Выслушав, пригласил к себе на чай. Богемный вид комнатушки в проезде Серова отрезвил меня от лукавой надежды на встречу с маститым писателем, каковым поначалу показался новый знакомец. Но было светло, уютно, хлебосольно.
Владимир
– Поможет!
А заметив, что я упираюсь: мол, никому-то моя поэзия не нужна, взялся сам показать Фирсову измочаленную со следами редакторского карандаша рукопись.
Через три месяца в июльском номере «Молодой гвардии» вышла большая на шести страницах подборка моих стихотворений, удостоившаяся и журнальной премии, и с полдюжины публичных оплеух от наших самых именитых критиков.
В двух номерах «Литературной газеты» за круглым столом перемывали мне косточки Лев Аннинский и Евгений Сидоров, Ростовцева и Чупрынин… Особенно сильно было негодование моих ругателей по отношению к стихам, посвященным военной теме. А более всего их возмущало, что о Великой Отечественной войне я пишу от первого лица, хотя в ту пору ещё и не родился. Дескать, не полагается…

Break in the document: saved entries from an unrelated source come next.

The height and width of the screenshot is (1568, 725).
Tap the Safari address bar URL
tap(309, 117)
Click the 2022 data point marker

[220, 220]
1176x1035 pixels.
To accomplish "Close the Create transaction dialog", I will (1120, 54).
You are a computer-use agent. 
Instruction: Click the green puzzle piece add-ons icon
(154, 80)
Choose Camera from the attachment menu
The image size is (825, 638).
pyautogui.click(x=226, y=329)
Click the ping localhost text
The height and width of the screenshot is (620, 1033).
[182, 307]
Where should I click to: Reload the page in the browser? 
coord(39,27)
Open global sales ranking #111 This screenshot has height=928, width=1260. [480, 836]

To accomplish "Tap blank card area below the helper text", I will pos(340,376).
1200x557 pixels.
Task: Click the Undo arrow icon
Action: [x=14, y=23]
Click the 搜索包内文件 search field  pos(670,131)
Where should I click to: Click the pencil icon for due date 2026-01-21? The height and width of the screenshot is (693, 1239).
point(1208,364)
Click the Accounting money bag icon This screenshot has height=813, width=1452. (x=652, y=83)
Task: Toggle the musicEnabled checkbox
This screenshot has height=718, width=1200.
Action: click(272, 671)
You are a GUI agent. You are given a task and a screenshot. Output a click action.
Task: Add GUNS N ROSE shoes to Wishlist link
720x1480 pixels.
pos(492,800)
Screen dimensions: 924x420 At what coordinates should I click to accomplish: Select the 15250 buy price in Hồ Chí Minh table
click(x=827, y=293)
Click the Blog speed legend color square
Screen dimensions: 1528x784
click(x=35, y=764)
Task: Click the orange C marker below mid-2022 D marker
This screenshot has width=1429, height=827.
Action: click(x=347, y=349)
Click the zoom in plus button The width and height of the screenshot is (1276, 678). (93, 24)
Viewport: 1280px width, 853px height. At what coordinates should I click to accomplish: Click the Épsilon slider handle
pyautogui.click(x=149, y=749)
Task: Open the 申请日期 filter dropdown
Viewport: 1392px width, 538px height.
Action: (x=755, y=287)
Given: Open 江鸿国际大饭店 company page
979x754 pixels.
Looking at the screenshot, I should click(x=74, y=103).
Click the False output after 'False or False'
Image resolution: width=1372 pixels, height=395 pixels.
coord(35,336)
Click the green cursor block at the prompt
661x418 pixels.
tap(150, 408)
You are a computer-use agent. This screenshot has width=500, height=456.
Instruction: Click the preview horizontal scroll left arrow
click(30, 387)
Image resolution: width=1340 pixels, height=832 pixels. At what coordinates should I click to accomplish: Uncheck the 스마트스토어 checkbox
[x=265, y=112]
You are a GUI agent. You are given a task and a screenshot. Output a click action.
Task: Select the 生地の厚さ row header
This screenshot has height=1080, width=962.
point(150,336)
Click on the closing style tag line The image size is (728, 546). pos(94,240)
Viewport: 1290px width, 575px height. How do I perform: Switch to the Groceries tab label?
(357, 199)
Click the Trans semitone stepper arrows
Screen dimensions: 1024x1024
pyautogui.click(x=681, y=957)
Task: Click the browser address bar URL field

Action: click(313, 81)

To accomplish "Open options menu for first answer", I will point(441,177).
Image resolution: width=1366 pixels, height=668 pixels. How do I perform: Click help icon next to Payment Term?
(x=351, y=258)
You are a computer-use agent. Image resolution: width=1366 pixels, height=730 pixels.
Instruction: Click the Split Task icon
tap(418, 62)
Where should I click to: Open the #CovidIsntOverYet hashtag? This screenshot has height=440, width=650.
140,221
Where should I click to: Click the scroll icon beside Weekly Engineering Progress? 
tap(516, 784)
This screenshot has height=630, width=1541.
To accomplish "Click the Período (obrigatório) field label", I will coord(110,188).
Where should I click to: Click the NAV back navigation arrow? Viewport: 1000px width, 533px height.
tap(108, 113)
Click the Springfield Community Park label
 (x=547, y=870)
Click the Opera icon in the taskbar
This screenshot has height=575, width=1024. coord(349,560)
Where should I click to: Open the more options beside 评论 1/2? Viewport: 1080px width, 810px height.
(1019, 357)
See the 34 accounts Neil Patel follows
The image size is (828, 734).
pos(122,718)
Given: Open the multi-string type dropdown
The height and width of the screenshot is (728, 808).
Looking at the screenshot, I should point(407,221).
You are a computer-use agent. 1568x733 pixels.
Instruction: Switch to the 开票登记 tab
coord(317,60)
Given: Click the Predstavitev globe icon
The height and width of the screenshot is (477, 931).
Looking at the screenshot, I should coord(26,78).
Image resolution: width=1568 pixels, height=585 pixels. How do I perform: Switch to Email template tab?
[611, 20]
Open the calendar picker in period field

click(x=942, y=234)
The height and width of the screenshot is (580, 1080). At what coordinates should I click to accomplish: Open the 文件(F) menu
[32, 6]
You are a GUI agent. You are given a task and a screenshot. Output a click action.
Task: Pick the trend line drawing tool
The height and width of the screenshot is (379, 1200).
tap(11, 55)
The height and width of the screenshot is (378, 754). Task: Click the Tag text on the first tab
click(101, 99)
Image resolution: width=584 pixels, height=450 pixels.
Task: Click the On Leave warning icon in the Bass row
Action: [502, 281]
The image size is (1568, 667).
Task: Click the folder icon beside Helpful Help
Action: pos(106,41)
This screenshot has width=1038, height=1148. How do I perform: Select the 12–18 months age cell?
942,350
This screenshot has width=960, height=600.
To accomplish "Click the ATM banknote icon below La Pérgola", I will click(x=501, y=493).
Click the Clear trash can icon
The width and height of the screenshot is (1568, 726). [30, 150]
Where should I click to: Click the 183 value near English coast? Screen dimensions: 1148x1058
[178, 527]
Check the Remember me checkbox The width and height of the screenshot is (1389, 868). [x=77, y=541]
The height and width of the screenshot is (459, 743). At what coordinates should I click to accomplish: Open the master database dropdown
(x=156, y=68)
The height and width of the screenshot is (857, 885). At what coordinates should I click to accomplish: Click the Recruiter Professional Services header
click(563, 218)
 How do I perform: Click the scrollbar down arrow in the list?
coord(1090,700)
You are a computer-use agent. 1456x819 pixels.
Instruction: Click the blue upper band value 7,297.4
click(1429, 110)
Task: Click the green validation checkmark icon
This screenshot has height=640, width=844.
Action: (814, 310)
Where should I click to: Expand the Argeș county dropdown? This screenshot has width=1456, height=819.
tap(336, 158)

Прошёлся по мне, опять-таки в «Литературной газете», и Шкляревский Игорь. И привёл он мне, недостойному, в пример знаменитое «Бородино»: мол, Лермонтов сначала обращается к дяде и лишь потом пишет от первого лица. Этакий ненавязчивый приём предложил – начинать исторического плана стихи с обращения к дяде.
И спасибо критикам! Ибо их брань натолкнула меня на благую мысль. Раз им не нравится, значит, я на верном пути. Ведь критики всегда мыслят застарелыми штампами и отжившими категориями. И начал я тогда работать над поэтической книгой, посвященной истории России и написанной по большей части именно от первого лица.
И такое сугубо личное ощущение давно прошумевших битв не было для меня ни приёмом литературным, ни проявлением злонравия: дескать, не нравится, так получите ещё. А просто я понял, что это наши пращуры, плоть и кровь наша, стояли супротив неприятеля на Дону и Днепре, на Волге и Висле…
Мы стояли!
Сорок лет писалась эта книга, в которую вошли множество стихотворных циклов и с десяток поэм, описывающих ключевые события и факты нашего исторического прошлого. Весьма объёмистый труд, который был опубликован только в 2011 году и то, что называется, за свой счёт.
Стихотворный же сборник под тем же названием «Российские колокола», вышедший в 1988-м, явился только первоначальным эскизом к этой работе. Но и его путь к читателю был нелёгким. Шестнадцать лет протомили книгу в издательстве «Современник». И теряли рукопись, и предлагали опубликовать вместо исторических стихов – лирические.
Устаревали посвящения: 600-летию Куликовской битвы, 175-летию Бородинского сражения…
И было, что однажды, выходя из Богоявленского храма, прямо в его огромных и массивных дверях услышал я звон колокольный, и осенило меня: «Российские колокола» – на выходе! Позвонил в редакцию – подтвердилось. Действительно поставлены в план выпуска. И вышла книга моя негаданно-нежданно в год 1000-летия Крещения Руси! Эдакий невольный подарок от издателей, не благоволивших ко мне.